Incline la cabeza, mi señor
Hök-Khi-Dà fue durante 63 años el verdugo. En una redacción del colegio manifestó, con 8 años, su deseo de convertirse en el brazo ejecutor de la ley de la república. A los dieciséis obtuvo plaza como verdugo auxiliar y a los diecisiete mató legalmente al primer hombre. El día de su retiro, figuraban en su cuenta personal 285 hombres y 43 mujeres. Fue llamado el piadoso. Conocido por la suavidad de su voz y las hermosas y reconfortantes palabras que susurraba al oído del reo minutos antes de separar su cabeza del tronco.
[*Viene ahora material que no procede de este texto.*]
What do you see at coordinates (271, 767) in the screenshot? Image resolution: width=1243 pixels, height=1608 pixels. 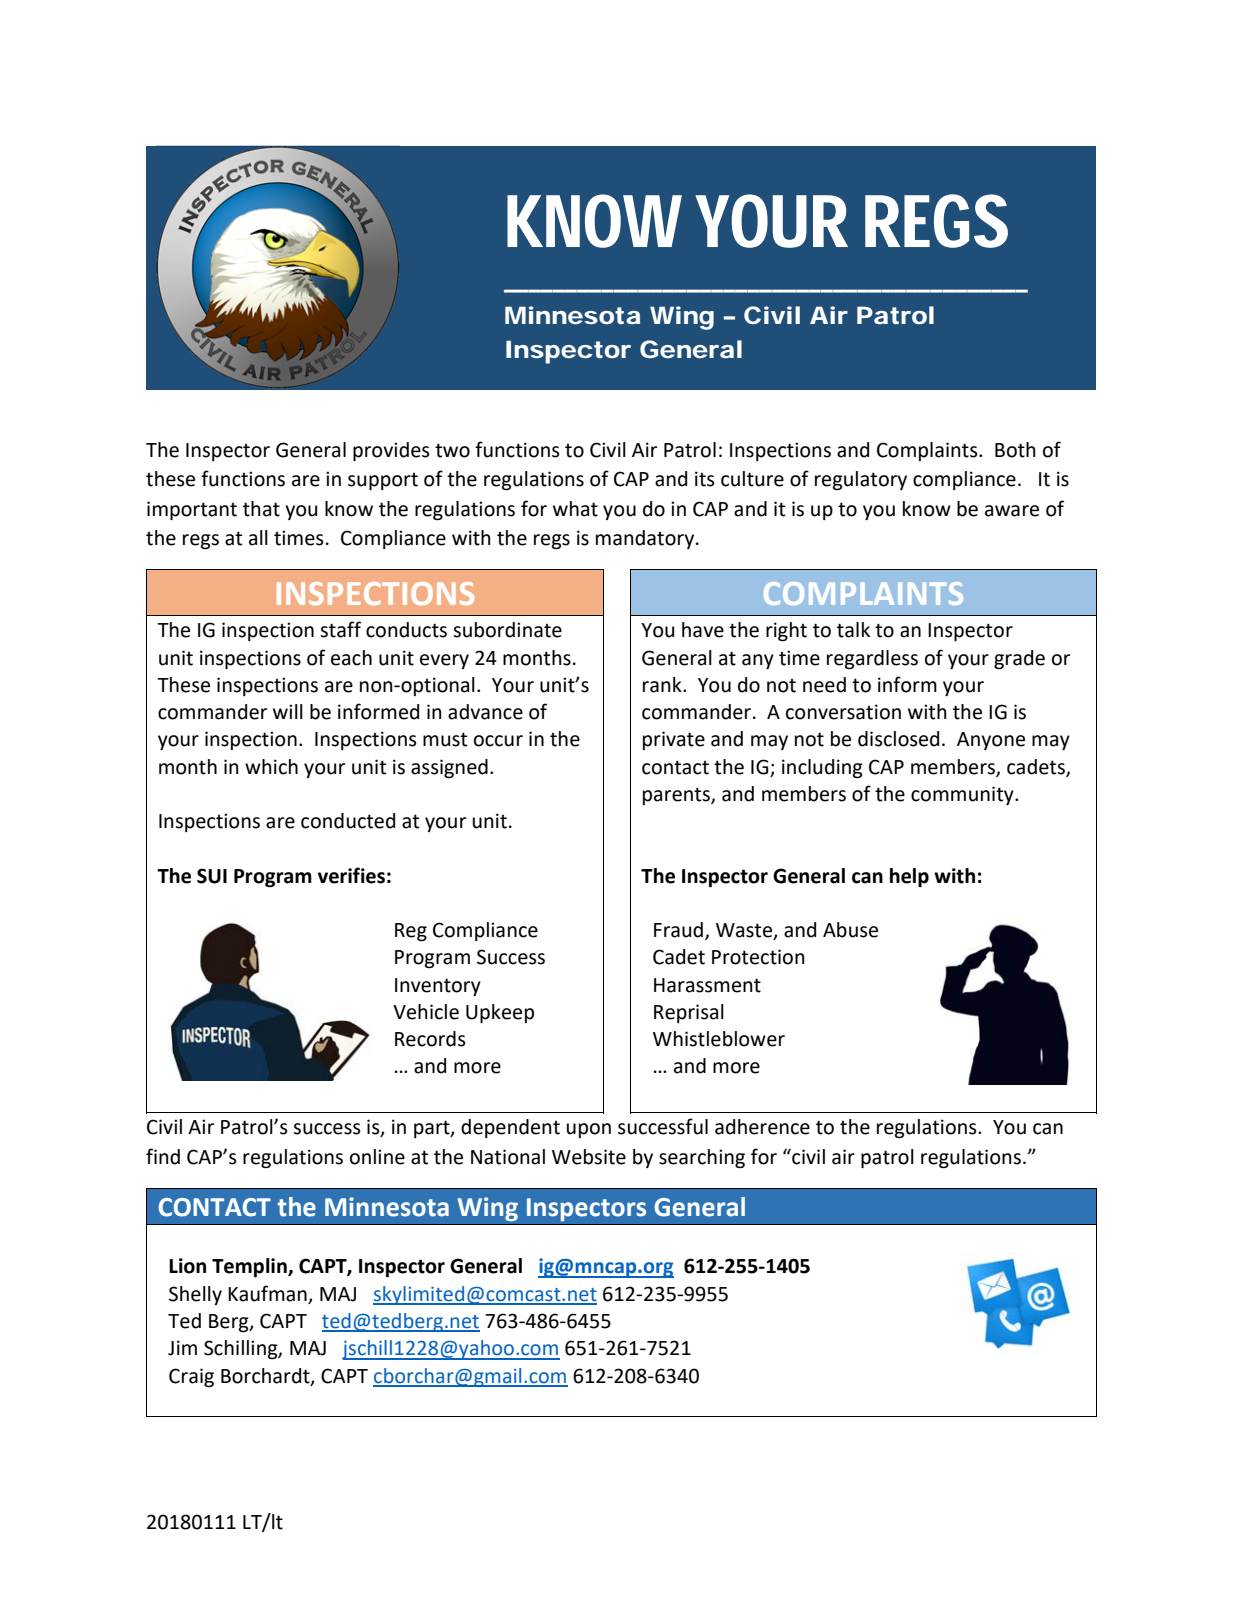 I see `which` at bounding box center [271, 767].
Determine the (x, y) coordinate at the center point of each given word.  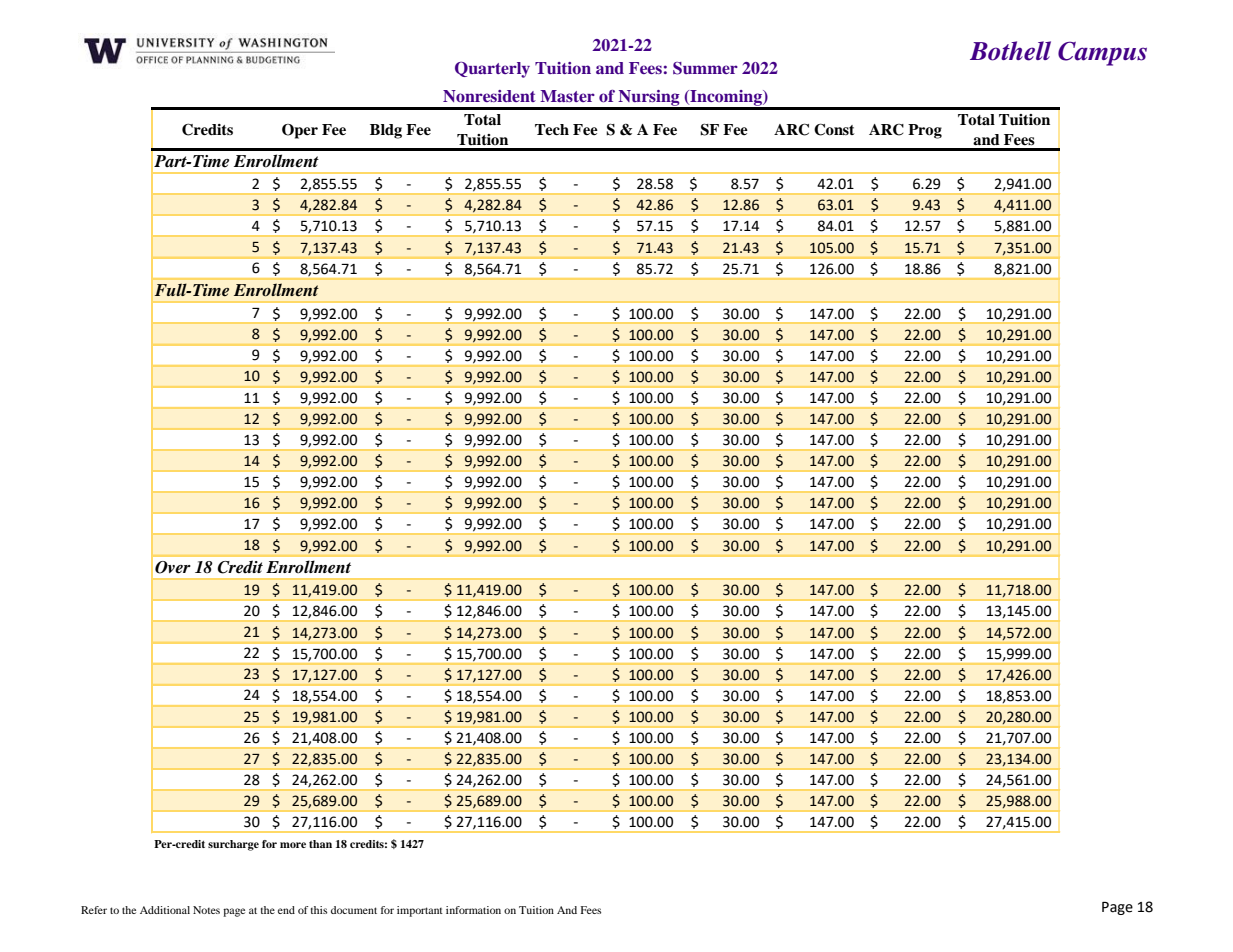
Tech (552, 129)
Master (567, 96)
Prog (925, 131)
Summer (705, 68)
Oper (300, 131)
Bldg (386, 131)
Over (173, 567)
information (473, 910)
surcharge (233, 845)
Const (834, 129)
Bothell (1010, 51)
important (420, 911)
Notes (206, 910)
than (320, 844)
Su espada estaba siempre afilada con un cuidado extremo. El verdugo vivió toda su vida obsesionado con la idea de ahorrar consciencia y dolor a la persona que el estado ponía en sus manos para pagar la mayor de las deudas. Decía siempre, con aquella dulce voz, que soñaba con que llegase el día en que el prisionero no sintiese la venida de la muerte. Quería ser bálsamo y justicia.
Conoció en los últimos años de su desempeño a un fabricante de espadas del norte, célebre por la ligereza, dureza y equilibrio de sus armas, y le hizo un encargo muy especial. El día que estrenaba su nueva herramienta de trabajo, hizo arrodillarse al reo, como siempre, en el centro del patio de armas. Susurró durante unos segundos cerca de su oído aquellas palabras que traían la última sonrisa a aquellos rostros condenados y tomó posición tras él. Con un barrido certero, extremadamente rápido, seco y seguro, hizo que aquel filo nuevo recorriese el semicírculo aéreo que se cobraba la última deuda del estado. Se hizo un silencio tenebroso en la estancia. Aparentemente, el reo seguía de una pieza. De hecho abrió la boca y pidió al verdugo que terminase con su pena. El funcionario caminó tres pasos hasta ponerse frente a él y con una leve reverencia le dijo dulcemente: “Incline la cabeza, mi señor”. Entonces, tras una mueca desencajada, aquella cabeza golpeó secamente la piedra de aquel patio y rodó despacio hasta los pies del verdugo.